Online business-news portal Quartz is welcoming new owners this morning after confirming that Japanese media firm Uzabase had purchased the business for between $75m and $110m.
A key player in APAC, Uzabase is a largely unknown quantity in the West but one that is looking to set to change abruptly now that the Quartz deal has gone ahead, giving it an instant toe-hold in the US.
The deal also represents good value for Quartz in the context of a wider media industry beset by a series of devaluations, most notably Mashable, which sold for a mere $50m in 2017 despite being valued as high as $250m in 2016.
Under the deal Quartz will assume responsibility for the English version of Newspicks, a business news app for consumers, on behalf of Uzabase while continuing to operate its website, emails, apps, bots and Atlas data service as before.
However it will start to levy a fee for access to some of this content to reduce reliance on advertising.

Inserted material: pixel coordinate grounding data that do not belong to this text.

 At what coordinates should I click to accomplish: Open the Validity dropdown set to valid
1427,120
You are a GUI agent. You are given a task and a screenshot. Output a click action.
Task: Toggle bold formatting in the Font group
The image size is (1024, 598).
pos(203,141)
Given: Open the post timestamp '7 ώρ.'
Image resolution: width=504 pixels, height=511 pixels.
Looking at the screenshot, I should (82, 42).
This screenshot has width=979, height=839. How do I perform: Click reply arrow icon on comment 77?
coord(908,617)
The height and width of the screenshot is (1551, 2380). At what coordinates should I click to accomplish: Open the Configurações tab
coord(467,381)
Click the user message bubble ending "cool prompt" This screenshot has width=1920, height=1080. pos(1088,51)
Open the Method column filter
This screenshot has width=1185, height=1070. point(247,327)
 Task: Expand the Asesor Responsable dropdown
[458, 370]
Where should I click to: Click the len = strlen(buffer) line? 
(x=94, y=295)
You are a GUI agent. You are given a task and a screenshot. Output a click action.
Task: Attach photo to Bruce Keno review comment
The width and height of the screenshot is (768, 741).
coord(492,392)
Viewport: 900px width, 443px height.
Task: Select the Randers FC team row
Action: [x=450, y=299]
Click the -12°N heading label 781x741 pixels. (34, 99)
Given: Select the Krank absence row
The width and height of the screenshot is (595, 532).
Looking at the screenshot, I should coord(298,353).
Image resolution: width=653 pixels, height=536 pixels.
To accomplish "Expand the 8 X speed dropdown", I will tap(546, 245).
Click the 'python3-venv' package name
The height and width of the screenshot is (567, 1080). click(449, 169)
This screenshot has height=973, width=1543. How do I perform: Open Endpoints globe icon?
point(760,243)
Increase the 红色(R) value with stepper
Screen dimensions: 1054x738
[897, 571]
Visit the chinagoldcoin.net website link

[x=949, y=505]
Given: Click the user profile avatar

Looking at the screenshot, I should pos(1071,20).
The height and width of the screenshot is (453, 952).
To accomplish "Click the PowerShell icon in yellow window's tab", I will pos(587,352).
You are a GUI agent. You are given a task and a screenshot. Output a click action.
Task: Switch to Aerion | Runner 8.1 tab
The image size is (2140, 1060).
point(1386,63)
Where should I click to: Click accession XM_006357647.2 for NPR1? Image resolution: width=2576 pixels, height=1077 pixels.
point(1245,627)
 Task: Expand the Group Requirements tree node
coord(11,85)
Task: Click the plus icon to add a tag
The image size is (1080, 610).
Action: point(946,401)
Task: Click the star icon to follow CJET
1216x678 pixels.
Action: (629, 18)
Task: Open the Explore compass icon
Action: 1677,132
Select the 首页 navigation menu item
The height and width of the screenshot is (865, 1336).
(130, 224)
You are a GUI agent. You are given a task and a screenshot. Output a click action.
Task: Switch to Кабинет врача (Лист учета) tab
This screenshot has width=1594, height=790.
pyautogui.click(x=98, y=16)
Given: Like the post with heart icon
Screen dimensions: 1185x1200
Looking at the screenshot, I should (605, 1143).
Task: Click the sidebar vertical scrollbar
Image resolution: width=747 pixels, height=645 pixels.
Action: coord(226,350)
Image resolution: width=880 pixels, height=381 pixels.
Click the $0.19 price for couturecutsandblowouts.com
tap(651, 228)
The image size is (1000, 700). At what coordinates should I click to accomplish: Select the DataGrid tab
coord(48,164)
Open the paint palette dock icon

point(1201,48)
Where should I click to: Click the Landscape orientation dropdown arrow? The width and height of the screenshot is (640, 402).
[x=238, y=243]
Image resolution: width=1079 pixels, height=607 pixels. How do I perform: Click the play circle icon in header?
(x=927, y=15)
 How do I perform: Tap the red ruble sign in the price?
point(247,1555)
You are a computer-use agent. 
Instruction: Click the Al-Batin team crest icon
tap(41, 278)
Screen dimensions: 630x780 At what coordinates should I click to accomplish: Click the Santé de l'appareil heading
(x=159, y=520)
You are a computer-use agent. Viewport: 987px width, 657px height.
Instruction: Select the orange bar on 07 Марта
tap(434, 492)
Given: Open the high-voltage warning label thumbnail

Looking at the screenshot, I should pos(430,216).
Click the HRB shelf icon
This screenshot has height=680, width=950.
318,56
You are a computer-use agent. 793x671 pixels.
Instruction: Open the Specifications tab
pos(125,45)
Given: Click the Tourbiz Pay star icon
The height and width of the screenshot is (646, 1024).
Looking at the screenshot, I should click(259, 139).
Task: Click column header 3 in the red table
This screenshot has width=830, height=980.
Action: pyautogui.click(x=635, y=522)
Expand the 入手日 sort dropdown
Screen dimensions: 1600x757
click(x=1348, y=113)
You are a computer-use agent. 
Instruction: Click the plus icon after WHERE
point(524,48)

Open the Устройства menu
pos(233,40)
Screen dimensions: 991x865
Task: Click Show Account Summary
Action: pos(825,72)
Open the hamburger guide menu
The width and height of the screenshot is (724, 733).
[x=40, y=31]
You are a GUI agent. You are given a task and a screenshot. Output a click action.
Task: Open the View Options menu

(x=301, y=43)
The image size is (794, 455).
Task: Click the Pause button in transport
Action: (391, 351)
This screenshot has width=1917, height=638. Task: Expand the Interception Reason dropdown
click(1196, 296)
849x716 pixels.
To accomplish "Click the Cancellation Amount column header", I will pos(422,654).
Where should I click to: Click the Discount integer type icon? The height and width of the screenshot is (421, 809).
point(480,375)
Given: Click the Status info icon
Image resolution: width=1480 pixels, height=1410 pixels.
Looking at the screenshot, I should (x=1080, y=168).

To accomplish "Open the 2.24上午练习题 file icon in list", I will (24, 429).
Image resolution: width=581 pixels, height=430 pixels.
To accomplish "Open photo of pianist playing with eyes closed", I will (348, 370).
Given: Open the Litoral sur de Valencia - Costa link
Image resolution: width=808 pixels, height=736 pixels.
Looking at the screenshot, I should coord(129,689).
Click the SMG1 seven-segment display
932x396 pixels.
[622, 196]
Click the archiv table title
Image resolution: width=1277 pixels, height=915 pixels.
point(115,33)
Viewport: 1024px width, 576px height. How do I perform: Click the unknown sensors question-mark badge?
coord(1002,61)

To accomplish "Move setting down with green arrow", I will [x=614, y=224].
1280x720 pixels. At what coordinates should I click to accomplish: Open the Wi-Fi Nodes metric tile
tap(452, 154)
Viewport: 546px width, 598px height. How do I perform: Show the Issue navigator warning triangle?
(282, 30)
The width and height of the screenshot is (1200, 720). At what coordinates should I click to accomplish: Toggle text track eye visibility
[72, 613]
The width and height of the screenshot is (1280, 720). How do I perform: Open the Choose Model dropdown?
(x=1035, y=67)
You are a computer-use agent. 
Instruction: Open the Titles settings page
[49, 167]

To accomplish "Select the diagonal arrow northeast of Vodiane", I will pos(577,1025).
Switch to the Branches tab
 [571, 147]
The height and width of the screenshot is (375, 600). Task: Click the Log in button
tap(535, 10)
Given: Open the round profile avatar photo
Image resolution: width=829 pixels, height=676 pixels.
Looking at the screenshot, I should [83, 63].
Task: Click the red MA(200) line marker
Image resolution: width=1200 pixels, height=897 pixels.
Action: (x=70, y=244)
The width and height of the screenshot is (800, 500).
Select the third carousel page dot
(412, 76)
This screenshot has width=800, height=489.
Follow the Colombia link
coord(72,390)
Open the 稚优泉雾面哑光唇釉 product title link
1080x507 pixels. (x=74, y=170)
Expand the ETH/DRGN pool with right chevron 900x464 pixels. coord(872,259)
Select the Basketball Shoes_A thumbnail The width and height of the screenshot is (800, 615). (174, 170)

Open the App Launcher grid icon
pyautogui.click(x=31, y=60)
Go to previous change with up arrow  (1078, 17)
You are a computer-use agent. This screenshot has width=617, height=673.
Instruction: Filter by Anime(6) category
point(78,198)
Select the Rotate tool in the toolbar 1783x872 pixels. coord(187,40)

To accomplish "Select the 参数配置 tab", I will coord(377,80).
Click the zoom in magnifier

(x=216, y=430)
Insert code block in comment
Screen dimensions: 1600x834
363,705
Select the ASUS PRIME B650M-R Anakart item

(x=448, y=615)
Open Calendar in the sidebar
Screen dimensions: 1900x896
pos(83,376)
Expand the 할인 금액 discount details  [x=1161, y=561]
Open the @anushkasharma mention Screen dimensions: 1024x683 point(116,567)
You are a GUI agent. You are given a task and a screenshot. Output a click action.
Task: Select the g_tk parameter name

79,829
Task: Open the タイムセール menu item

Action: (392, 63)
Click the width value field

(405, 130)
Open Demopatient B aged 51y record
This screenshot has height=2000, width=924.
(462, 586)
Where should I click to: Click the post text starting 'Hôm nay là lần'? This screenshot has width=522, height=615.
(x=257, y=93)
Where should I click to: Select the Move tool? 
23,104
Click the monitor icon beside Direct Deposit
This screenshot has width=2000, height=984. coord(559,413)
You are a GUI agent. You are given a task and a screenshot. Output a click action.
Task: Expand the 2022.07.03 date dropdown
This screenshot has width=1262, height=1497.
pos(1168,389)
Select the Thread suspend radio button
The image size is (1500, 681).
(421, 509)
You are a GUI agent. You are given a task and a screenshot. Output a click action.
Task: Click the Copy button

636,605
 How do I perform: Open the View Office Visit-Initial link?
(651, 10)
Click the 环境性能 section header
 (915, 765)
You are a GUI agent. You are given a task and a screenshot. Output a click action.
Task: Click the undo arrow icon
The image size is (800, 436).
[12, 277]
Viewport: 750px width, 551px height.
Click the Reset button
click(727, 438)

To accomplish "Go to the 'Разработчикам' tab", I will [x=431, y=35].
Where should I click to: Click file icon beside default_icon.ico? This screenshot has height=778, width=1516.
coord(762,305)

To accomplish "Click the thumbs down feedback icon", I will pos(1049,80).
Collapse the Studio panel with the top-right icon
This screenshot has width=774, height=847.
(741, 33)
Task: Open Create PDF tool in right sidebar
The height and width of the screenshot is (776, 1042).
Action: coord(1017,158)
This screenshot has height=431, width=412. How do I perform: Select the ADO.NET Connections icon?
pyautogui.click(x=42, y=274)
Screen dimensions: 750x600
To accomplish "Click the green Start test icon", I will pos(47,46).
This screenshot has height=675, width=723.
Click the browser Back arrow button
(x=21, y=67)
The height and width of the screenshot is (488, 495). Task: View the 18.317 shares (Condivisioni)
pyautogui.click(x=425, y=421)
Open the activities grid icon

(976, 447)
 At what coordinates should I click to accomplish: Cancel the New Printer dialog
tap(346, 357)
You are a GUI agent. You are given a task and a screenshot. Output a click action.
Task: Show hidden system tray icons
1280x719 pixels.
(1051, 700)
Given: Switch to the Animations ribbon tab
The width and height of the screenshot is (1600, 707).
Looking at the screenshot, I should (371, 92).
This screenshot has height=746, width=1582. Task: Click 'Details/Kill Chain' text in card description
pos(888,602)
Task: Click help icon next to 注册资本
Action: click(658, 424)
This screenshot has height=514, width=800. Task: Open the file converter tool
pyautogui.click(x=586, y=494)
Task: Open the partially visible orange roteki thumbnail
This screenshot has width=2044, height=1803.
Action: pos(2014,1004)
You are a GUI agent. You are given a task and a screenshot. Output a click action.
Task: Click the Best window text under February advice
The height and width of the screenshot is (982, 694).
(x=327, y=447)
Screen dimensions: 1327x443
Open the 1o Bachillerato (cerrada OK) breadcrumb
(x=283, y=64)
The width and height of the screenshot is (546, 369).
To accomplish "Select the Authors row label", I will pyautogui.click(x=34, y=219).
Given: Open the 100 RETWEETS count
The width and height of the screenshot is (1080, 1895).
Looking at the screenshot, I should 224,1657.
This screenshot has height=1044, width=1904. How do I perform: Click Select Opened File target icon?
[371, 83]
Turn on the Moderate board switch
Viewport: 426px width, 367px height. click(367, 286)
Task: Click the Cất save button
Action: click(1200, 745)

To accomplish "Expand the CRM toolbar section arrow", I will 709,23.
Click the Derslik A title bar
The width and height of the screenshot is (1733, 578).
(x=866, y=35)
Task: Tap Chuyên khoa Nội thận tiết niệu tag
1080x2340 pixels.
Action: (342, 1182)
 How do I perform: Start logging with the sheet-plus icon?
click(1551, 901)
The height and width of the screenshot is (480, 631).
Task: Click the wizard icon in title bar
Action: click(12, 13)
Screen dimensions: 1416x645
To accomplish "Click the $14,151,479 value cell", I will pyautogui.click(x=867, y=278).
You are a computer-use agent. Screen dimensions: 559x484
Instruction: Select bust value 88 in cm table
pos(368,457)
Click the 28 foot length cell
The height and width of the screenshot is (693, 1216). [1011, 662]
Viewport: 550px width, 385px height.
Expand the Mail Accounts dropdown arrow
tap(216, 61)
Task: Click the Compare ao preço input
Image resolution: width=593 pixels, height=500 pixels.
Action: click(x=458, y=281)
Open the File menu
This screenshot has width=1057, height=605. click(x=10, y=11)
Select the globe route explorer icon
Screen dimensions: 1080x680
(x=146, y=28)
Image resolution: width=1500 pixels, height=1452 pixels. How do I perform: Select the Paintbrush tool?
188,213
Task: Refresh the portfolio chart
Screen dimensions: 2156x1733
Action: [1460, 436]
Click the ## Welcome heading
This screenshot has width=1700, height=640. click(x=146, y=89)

In a statement Quartz co-presidents Kevin J.Delaney and Jay Lauf wrote: “Uzabase’s ambition echoes our own—to build the leading business news brand of this century — and now we are united in this mission along with you, our readers.
“We will soon offer you ways to go even deeper with Quartz’s coverage through subscription products. These will build on and learn from the success that Newspicks has had with similar offerings in Japan. We expect our existing products to remain free, but are very focused on also providing premium content and services alongside them, and have been surveying readers about what else you would value from us.”
Quartz, which has been teasing a subscription service since its acquisition of AI research firm Intelligentsia AI last year, now has 215 employees serving 12 million US readers, generating revenue of $30m in 2016.